Jamie Lee Curtis

 
Golden Globe winning actress Jamie Lee Curtis isn't afraid to get real. She went au naturel on the cover of AARP The Magazine— but wants to set the record straight. "Isn't it fascinating that this constitutes being naked?" Jamie says. "In my world, this is called strapless."

Jamie says there was a deeper message behind the cover. "The idea was, it's shedding skin. And I think that's where the misnomer came from because the idea of shedding skin is peeling away the layers," she says. "Peeling the layers away to get to that beautiful essence. The more you peel away, the stronger the scent—the stronger the message, the mind."
Jamie Lee Curtis

 
With her natural grey hair and pared-down wardrobe, some may say Jamie is glamming down—but she doesn't see it that way.

"I never represented glam," she says. "That's the thing, you'll never see me in the front row of a fashion show. I'm uninterested in it. I find it trivial and banal and boring. I find it to be the least interesting thing that a woman can pay attention to, is clothing. I'm so much more interested in what's going on in the world today and what we're thinking and how we're feeling. And so for me, I think glamming down is really diminishing what I'm talking about, which is really paring down the sort of detritus of my life."
Jamie Lee Curtis

 
Jamie says she is trying to portray a truthful image of herself, both in life and on the cover of AARP The Magazine. "I believe that life is hard," she says. "That we all are going to walk through things that are hard and challenging, and yet advertising wants us to believe that it's all easy. Everything's easy—aging's easy, childrearing's easy, dressing's easy—everything's easy. And I think it's a real disservice to people because I think it feeds you something that's not true."

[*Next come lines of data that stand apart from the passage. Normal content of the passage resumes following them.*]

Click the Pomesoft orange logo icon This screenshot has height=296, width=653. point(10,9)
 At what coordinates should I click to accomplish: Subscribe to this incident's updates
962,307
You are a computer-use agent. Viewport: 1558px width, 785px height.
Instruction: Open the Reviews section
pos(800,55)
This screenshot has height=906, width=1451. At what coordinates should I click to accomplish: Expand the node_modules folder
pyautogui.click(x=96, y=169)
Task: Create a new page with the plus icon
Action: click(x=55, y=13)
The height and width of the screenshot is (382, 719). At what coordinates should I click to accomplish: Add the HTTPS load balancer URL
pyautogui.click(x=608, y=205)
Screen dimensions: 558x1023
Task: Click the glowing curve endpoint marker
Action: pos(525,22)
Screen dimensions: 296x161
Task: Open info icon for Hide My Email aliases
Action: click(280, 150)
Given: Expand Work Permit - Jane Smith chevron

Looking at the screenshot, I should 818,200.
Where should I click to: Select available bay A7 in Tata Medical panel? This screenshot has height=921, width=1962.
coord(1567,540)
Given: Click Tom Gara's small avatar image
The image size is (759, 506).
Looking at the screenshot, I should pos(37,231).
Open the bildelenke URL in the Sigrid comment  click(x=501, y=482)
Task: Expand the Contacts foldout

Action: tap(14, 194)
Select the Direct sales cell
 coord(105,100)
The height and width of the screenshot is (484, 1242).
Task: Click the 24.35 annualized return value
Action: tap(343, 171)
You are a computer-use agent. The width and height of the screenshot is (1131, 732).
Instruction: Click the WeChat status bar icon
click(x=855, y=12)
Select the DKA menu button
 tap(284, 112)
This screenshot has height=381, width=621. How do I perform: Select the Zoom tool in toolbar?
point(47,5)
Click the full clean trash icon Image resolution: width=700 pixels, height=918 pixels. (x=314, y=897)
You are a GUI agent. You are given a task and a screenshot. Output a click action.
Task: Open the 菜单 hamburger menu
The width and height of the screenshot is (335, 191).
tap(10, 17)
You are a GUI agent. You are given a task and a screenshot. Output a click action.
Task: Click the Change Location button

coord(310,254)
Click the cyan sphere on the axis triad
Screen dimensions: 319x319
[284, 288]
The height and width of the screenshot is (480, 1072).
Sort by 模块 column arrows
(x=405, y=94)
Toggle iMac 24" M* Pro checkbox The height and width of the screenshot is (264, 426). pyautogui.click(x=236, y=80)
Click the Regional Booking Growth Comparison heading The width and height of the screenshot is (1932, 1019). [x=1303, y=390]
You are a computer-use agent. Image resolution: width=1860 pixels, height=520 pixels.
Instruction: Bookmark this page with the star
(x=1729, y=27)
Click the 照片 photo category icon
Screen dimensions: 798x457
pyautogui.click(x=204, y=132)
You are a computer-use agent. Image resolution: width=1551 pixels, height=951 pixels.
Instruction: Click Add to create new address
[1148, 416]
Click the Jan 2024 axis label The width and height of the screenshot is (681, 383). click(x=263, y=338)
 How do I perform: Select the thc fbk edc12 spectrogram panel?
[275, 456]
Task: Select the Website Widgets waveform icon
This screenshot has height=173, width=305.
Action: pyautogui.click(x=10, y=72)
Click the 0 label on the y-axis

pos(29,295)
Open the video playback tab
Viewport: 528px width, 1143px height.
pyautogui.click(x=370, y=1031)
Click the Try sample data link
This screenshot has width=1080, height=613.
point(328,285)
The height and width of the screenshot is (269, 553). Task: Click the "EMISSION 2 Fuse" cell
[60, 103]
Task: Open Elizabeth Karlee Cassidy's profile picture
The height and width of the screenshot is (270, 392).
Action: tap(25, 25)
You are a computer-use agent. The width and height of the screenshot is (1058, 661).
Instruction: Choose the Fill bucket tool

While Jamie says she finds nothing wrong with corrective surgery, she thinks cosmetic surgery is a shortcut that doesn't fix the problem—and she knows from experience. Jamie says she has had cosmetic surgery on her lower eyelids as well as liposuction. "The fraud is, it doesn't work. It doesn't work because there are complications, and I got them all. It doesn't work because you still look in the mirror and you see the fraud of what you were trying to do."
Jamie Lee Curtis

 
To celebrate her 50th birthday this year, Jamie is foregoing the late-night partying for a birthday breakfast. It makes perfect sense, since Jamie says she likes to be in bed by 8 p.m. "I'm like a farmer in that way," she jokes. "Breakfast has always been my favorite meal, and I thought, 'I'm going to make all my friends get up early and come over about 8 in the morning with their kids. I'll have a carnival scene, and kids can make their hands in wax and have breakfast, and everybody will be gone by 11:30.'"

Although it's her birthday, Jamie says she is planning on being the gift-giver. "I'm making beautiful books of photographs as my gift to my friends," she says. Although Jamie's friends tell her she should show her photographs publicly, Jamie says she doesn't need any more attention. "I think for someone who's been this public eye her whole life, trying to sort of evolve in public, really, it's kind of a weird thing to do."
Jamie Lee Curtis

 
Although she gets to show her creative side as an actor, Jamie says it was becoming an author that really made her feel like an artist. "My experience is that it was the only true artistic voice I've ever done because it came from me and I had no expectation," she says. "I love the idea that something came from my mind. It was my idea. It lived and grew right in here."

More than 5 million copies of her children's books have been sold, and Jamie isn't planning to stop writing anytime soon. Her next book Big Words for Little People comes out in September 2008. Jamie says her new book will examine language. "Words [like] consequences, respect, responsibility, appropriate, inappropriate—these are words that I want little people to understand so, when they grow up, they can make better choices as the big people."